HONG KONG -- Nikkei Asia has scored its first-ever win in the top category of the region's premier media prize run by the Society of Publishers in Asia.
The publication took first and second place in the women's issues category at the SOPA awards ceremony in Hong Kong on Thursday night.
Nikkei Asia won for a series on women and wealth in the region, while a piece on abortion placed runner-up. The publication also took third place in the arts and culture, technology and magazine design categories.
The SOPA awards are widely considered Asia's premier media prize. The global section attracts the world's biggest English-language media organizations.
The judges praised the women and wealth series as an "immersive, in-depth, and original examination of the status of women's work and wealth in Asia." The project looked at the historic shift that has meant women in Asia now hold more collective wealth than in any other region except North America -- and the total is growing more rapidly than anywhere else.
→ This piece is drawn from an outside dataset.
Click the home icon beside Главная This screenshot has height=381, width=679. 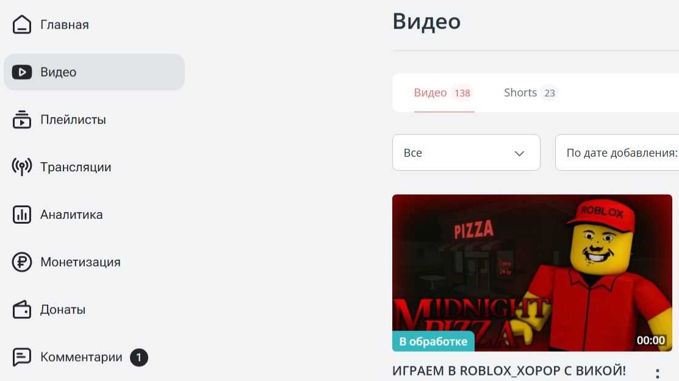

The winning entries from the project highlighted both the rising wealth of women in countries across Asia and the barriers that remain to achieving parity with men. One piece, reported by Cissy Zhou and Echo Wong, examined the reversal of gender progress in China. Another, by Sayan Chakraborty, Akito Tanaka, Tsubasa Suruga and Michelle Chan, looked at the problems female startup founders face in securing funding. A third article, by Lien Hoang, Kiran Sharma, Francesca Regalado and Cheng Ting-Fang, focused on women who are shattering stereotypes in some of the world's most conservative societies and pushing for needed further change.
The woman and wealth project used data analysis by Shreya Raman and was edited by Jui Chakravorty.
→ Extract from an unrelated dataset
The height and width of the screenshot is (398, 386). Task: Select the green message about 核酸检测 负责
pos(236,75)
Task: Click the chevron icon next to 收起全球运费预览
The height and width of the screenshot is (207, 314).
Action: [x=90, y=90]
The piece on abortion in Asia, lead written by Ismi Damayanti, Kiran Sharma and Arisa Kamei, looked at how pregnancy termination remains a taboo topic in many societies, deeply intertwined with religion and traditional gender roles. The story, edited by Alice French, illuminated the challenges and dangers faced by women seeking abortion in the region, as well as the individuals working to protect women's rights and safety.
Shin Nakayama, Nikkei Asia's editor-in-chief, said the awards were a milestone for the publication and highlighted its strengths. "The women and wealth series was built on reporting across Nikkei Asia's diverse network of correspondents, skilfully edited and illustrated in Tokyo," he said.
The Financial Times, which is also a Nikkei company, won in the arts and culture category for a piece on Japan's business succession crisis. It also notched second places for audio reporting, opinion writing and scoop of the year. It placed third in two other categories.